Renal cell carcinoma (RCC) accounts for approximately 4% of cancers and 2% of cancer mortality in the United States. Historically, most patients presented with advanced-stage disease with clinical symptoms of a palpable mass, hematuria, and flank pain. However, in the last 15 years, renal masses have been increasingly diagnosed as an incidental finding at cross-sectional abdominal imaging. At present, more than 60% of renal cancers are discovered in asymptomatic patients undergoing evaluation for unrelated conditions.
Surgical resection is the standard treatment for RCC. Radical nephrectomy and partial nephrectomy (PN: nephron-sparing surgery) are the most used techniques, depending mainly on the tumor size. Thermal ablative techniques (cryoablation, radiofrequency, or microwave ablation) are promising alternative treatments for non-surgical candidates with small renal tumors.

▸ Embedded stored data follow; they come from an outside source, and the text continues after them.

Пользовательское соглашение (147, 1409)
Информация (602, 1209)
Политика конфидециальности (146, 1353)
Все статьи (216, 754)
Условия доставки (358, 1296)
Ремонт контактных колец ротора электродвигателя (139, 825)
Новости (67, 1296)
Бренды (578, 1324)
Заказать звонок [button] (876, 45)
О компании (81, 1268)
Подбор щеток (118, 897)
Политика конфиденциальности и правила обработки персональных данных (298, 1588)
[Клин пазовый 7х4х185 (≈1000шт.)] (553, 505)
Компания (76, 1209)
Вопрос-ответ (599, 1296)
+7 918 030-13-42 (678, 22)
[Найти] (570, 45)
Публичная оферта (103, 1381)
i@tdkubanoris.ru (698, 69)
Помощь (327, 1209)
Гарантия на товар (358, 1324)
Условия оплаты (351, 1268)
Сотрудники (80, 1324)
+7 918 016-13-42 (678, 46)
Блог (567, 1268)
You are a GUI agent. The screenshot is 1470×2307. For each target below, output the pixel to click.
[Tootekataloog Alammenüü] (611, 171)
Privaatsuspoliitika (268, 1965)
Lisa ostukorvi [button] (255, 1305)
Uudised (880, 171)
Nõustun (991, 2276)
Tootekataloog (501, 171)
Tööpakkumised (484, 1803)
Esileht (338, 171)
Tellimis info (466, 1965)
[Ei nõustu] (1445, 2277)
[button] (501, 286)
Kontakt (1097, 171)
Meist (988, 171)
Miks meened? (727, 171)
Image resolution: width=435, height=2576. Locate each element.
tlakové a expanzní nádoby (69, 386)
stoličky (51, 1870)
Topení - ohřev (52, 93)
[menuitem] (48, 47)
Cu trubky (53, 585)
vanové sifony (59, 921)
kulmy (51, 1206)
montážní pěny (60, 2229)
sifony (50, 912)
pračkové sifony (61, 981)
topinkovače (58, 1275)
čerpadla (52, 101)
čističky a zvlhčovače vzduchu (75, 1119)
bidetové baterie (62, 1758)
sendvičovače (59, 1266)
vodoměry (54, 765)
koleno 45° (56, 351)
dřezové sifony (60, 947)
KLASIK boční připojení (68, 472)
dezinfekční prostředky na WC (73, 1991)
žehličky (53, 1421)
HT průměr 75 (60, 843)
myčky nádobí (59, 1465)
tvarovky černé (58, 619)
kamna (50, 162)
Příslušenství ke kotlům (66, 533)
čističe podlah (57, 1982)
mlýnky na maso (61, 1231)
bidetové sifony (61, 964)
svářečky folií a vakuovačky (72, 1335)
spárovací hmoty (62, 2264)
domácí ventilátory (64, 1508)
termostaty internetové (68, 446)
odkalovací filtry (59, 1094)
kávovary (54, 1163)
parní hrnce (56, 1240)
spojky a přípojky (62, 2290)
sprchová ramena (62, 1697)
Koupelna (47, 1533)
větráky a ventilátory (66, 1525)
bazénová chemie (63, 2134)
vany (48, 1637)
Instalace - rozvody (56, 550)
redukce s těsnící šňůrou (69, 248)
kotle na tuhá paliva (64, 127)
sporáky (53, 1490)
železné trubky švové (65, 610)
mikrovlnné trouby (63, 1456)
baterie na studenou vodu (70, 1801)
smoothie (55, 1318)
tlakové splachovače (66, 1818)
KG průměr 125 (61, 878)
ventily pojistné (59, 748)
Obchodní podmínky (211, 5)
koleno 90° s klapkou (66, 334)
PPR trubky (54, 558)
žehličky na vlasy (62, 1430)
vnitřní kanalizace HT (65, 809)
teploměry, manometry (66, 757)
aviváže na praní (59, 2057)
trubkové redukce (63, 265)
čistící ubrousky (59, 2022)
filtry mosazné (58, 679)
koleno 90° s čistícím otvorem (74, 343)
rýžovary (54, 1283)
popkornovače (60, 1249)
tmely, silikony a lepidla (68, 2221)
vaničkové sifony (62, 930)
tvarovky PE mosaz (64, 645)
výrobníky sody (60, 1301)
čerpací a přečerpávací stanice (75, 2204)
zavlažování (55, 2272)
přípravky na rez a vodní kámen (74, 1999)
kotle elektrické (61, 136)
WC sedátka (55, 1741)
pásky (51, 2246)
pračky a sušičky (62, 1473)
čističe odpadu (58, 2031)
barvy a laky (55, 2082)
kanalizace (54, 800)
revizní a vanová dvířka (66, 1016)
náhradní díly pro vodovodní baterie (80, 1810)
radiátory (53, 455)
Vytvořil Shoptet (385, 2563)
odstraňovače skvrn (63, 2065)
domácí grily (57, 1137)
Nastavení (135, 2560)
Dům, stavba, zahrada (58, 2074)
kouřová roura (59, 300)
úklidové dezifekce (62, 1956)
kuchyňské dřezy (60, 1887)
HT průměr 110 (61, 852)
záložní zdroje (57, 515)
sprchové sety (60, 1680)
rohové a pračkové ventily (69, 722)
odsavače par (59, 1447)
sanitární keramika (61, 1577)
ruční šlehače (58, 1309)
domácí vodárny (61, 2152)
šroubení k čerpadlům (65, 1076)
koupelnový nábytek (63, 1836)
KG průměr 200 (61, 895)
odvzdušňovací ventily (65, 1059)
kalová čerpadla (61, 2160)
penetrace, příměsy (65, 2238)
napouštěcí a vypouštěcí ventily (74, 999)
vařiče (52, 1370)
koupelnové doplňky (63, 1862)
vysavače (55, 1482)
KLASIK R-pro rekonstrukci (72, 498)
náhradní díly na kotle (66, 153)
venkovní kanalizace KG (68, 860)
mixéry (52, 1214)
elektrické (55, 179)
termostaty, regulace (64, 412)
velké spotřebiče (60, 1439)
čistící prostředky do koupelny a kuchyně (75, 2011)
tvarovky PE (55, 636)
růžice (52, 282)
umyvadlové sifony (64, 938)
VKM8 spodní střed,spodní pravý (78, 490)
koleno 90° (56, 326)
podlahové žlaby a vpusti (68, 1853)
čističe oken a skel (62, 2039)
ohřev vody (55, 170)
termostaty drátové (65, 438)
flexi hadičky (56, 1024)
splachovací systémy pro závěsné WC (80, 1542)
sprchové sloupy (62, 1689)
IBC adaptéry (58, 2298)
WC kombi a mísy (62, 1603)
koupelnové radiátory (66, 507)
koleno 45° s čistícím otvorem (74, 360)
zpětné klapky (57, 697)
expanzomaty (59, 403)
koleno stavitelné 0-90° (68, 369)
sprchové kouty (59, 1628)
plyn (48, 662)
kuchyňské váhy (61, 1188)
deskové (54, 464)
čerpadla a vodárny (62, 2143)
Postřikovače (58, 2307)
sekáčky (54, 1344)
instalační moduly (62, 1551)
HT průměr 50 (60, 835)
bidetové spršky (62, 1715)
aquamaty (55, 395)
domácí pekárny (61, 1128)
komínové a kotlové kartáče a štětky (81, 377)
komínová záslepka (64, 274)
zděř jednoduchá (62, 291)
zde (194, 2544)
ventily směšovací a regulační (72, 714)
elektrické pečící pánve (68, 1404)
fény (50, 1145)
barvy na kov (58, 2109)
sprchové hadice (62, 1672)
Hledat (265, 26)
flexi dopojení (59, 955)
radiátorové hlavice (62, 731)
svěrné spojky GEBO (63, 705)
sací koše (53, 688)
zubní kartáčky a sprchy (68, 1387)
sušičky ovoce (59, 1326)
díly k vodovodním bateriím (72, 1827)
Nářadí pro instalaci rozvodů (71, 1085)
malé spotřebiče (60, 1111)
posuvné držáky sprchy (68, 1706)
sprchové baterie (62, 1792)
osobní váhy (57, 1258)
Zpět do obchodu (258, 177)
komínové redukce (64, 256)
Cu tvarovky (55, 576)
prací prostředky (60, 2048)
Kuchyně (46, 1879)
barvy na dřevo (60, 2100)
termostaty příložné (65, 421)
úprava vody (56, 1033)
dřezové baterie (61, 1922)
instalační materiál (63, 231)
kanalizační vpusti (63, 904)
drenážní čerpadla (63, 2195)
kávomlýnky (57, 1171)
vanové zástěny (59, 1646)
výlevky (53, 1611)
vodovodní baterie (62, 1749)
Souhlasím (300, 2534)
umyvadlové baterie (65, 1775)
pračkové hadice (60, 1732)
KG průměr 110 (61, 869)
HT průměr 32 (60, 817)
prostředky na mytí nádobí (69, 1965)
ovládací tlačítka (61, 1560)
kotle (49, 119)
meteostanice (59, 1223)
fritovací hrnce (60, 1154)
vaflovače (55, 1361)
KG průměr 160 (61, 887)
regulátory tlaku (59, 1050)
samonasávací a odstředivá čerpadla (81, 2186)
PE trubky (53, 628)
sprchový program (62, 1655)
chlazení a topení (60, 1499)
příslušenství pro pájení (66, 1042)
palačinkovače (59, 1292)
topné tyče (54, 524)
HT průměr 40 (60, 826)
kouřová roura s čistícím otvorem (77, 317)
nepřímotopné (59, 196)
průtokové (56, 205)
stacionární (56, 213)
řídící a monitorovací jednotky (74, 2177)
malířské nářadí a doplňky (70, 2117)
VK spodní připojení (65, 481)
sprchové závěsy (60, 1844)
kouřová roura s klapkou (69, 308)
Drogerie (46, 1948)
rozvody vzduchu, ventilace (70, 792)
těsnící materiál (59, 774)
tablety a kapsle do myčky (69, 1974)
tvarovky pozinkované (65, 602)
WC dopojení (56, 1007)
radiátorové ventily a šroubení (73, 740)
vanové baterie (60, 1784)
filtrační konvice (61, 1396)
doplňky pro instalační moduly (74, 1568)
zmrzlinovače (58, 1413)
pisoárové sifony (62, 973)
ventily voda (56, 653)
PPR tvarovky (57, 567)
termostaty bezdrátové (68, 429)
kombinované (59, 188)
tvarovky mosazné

Embolotherapy for renal tumors has been used since the 1970s for symptomatic hematuria, palliation, or preoperative infarction of renal tumors. The evolution of the endovascular techniques, as well as the refinement of angiographic technology, allows a more accurate and safe embolization. As a consequence, embolotherapy for renal cancer has also evolved and expanded its indications.
State-of-the-art embolization in renal cancer is indicated in three clinical scenarios: preoperative, in selected cases of radical or PN; postoperative, in cases of vascular injuries and/or hemorrhage following PN and as a palliative treatment.
This chapter reviews basic concept of renal tumor embolization as well as its indication and clinical role in the modern therapeutic approach of RCC.
The interventional oncologist (IO) should not only commit on the technique of renal embolization but also in the oncology care of the patient, as a member of the multidisciplinary care group. Clinical consultation, pretherapeutic patient evaluation, as well as postembolization care and patient follow-up are mandatory for good clinical practice.
Before performing the renal embolization a thorough clinical and imaging workup of the patient is mandatory. At consultation the IO must know the patient's clinical history and laboratory tests – mainly platelets, coagulation, and renal function. It is also important to be familiar with the patient's medication and to carefully review the patient's images for a better planning of the embolization. Indeed, most patients referred for embolization for renal cancer are studied by contrast-enhanced multiple detector computed tomography (CT) or magnetic resonance (MR) scans where not only the tumor but also the supplying vessels are depicted.